Exercise description – Please give back, exactly as written, the lines from the line with "You are a GUI" to the line with "For Former Mormons (32, 1644)" in the listing below, leaving out all pictures.

Data for the task –
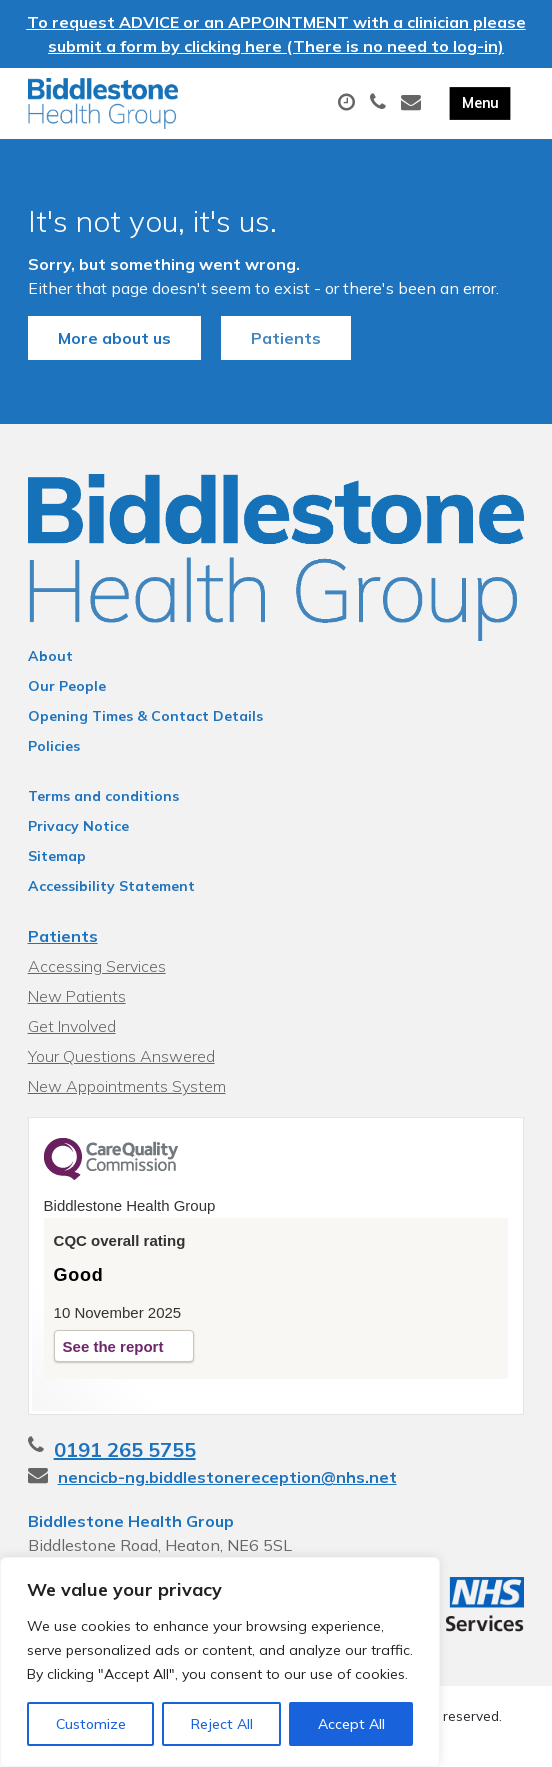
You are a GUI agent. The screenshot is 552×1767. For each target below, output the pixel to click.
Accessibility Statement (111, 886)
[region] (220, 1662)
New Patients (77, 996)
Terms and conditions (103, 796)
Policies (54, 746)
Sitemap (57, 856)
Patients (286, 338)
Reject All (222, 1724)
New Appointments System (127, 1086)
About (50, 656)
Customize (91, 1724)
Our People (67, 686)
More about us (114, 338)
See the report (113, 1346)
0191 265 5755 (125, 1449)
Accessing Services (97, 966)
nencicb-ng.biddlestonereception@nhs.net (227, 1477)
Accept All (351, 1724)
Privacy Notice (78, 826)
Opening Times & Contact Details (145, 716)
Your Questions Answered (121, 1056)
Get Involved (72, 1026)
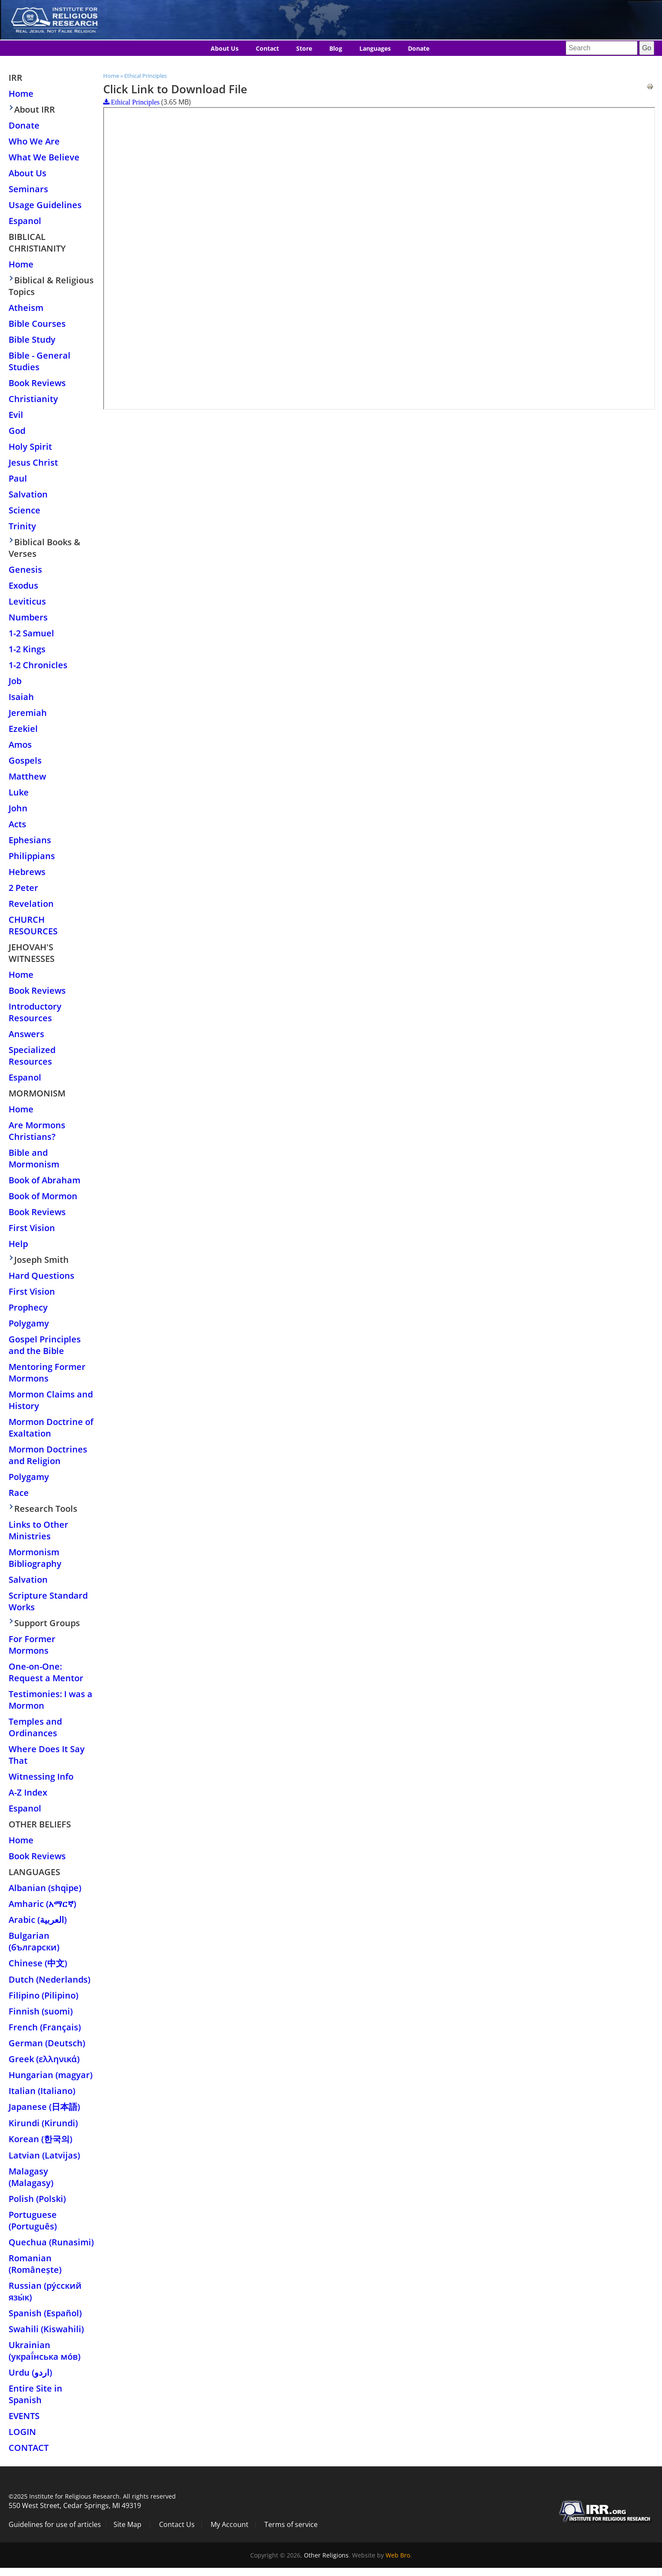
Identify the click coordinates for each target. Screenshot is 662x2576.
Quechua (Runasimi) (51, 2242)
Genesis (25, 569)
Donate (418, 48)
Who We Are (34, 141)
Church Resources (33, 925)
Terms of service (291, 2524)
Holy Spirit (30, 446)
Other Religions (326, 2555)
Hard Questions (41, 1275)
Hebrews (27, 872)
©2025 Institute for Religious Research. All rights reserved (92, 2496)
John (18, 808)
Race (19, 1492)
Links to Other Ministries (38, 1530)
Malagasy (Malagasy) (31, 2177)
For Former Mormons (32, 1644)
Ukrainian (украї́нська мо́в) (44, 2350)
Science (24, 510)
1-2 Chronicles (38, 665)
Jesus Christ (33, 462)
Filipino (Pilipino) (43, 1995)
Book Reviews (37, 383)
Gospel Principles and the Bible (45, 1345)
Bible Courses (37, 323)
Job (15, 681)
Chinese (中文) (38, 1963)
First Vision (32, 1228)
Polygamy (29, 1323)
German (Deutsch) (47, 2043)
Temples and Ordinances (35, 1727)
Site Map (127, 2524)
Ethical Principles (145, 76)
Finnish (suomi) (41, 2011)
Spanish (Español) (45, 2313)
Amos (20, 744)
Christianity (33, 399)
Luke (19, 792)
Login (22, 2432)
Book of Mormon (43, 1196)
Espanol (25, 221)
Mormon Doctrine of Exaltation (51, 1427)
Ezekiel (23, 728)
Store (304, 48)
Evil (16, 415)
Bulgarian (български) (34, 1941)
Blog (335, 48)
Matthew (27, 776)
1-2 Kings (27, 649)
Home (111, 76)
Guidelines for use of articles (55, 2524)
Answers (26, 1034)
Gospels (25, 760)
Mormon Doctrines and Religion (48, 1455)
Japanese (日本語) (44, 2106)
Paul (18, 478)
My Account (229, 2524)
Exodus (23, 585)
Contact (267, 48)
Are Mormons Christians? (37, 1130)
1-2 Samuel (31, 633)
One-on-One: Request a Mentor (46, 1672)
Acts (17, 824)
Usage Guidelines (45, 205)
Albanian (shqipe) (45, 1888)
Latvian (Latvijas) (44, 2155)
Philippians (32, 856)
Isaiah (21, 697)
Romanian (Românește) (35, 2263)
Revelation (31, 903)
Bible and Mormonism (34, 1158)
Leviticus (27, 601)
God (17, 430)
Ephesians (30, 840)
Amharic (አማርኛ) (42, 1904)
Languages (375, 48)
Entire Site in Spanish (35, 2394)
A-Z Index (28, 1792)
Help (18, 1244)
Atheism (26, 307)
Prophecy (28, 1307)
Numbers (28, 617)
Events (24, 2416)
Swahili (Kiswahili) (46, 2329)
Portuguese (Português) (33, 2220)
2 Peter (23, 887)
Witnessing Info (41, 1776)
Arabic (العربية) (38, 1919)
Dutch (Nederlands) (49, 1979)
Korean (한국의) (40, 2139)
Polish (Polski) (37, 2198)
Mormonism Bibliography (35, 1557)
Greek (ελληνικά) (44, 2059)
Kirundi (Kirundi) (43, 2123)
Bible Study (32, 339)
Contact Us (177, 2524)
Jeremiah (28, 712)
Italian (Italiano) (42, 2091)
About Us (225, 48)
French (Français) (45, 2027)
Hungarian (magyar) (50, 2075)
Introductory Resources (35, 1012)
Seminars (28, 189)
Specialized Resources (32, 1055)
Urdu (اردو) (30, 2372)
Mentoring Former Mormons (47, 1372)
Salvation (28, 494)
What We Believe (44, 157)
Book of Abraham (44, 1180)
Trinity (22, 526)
* * *
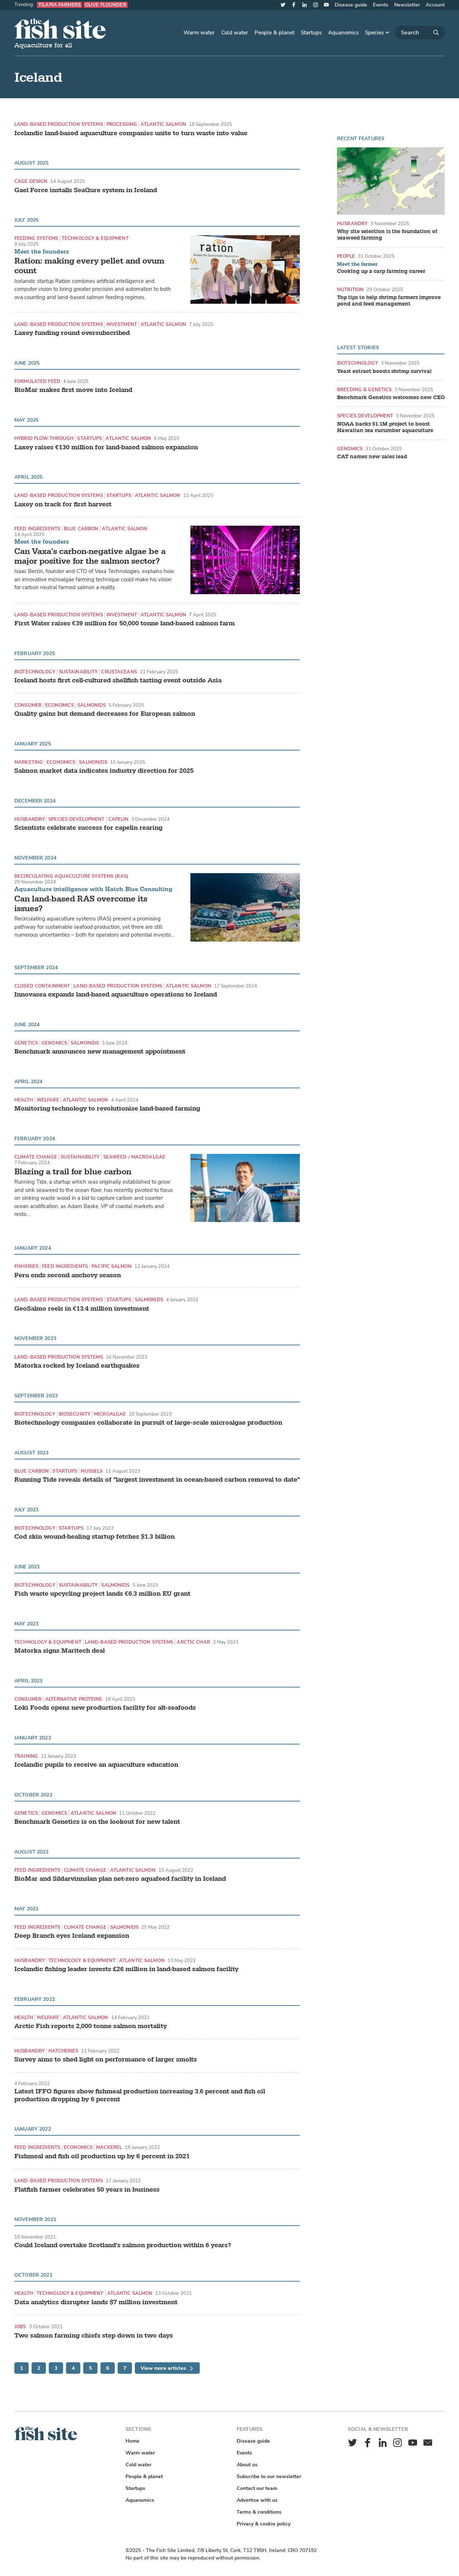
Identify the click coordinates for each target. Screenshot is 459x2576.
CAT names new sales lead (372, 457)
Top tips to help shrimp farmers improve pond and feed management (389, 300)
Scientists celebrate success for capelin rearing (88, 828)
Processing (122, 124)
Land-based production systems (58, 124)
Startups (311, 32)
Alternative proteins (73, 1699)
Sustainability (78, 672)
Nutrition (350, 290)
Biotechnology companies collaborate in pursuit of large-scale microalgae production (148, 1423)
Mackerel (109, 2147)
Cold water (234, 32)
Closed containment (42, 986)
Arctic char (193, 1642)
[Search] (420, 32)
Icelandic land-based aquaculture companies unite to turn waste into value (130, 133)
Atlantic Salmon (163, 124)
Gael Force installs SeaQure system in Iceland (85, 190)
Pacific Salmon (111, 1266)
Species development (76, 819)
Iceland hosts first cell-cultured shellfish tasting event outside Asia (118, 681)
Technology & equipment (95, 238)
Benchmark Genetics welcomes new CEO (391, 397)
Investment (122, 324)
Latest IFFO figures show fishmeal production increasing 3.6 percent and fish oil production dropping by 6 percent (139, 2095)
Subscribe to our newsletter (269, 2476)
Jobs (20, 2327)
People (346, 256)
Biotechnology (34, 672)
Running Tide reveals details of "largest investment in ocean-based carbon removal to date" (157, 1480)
==
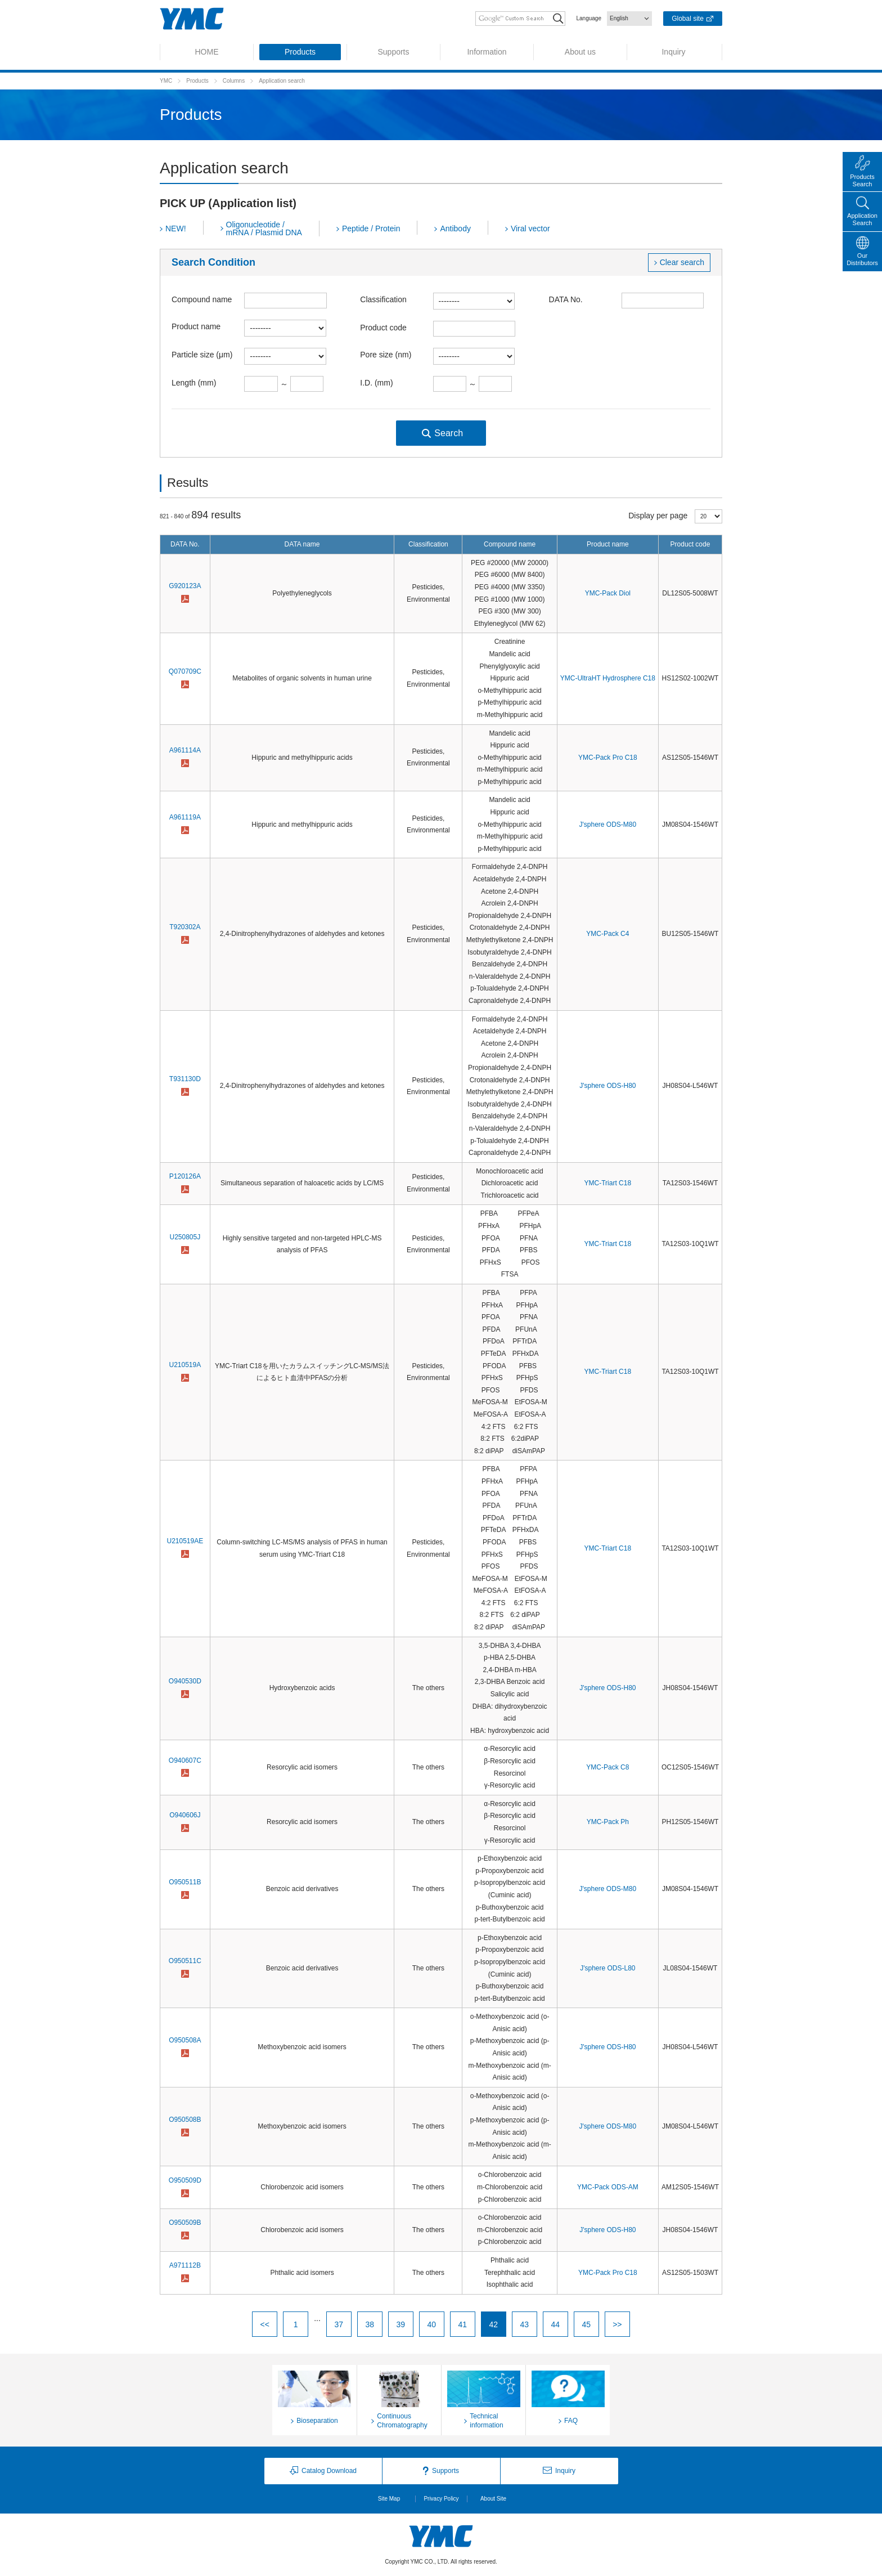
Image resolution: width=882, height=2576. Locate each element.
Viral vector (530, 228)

Written solution –
You are a GUI agent. The screenshot is 552×1767. For each target below, output the pixel to click.
Accessibility Statement (111, 886)
[region] (220, 1662)
New Patients (77, 996)
Terms and conditions (103, 796)
Policies (54, 746)
Sitemap (57, 856)
Patients (286, 338)
Reject All (222, 1724)
New Appointments System (127, 1086)
About (50, 656)
Customize (91, 1724)
Our People (67, 686)
More about us (114, 338)
See the report (113, 1346)
0191 265 5755 (125, 1449)
Accessing Services (97, 966)
nencicb-ng.biddlestonereception@nhs.net (227, 1477)
Accept All (351, 1724)
Privacy Notice (78, 826)
Opening Times & Contact Details (145, 716)
Your Questions Answered (121, 1056)
Get Involved (72, 1026)
Identify the click coordinates for each target. Screenshot is 662x2576.
Quechua (Runasimi) (51, 2242)
Genesis (25, 569)
Donate (418, 48)
Who We Are (34, 141)
Church Resources (33, 925)
Terms of service (291, 2524)
Holy Spirit (30, 446)
Other Religions (326, 2555)
Hard Questions (41, 1275)
Hebrews (27, 872)
©2025 Institute for Religious Research. All rights reserved (92, 2496)
John (18, 808)
Race (19, 1492)
Links to Other Ministries (38, 1530)
Malagasy (Malagasy) (31, 2177)
For Former Mormons (32, 1644)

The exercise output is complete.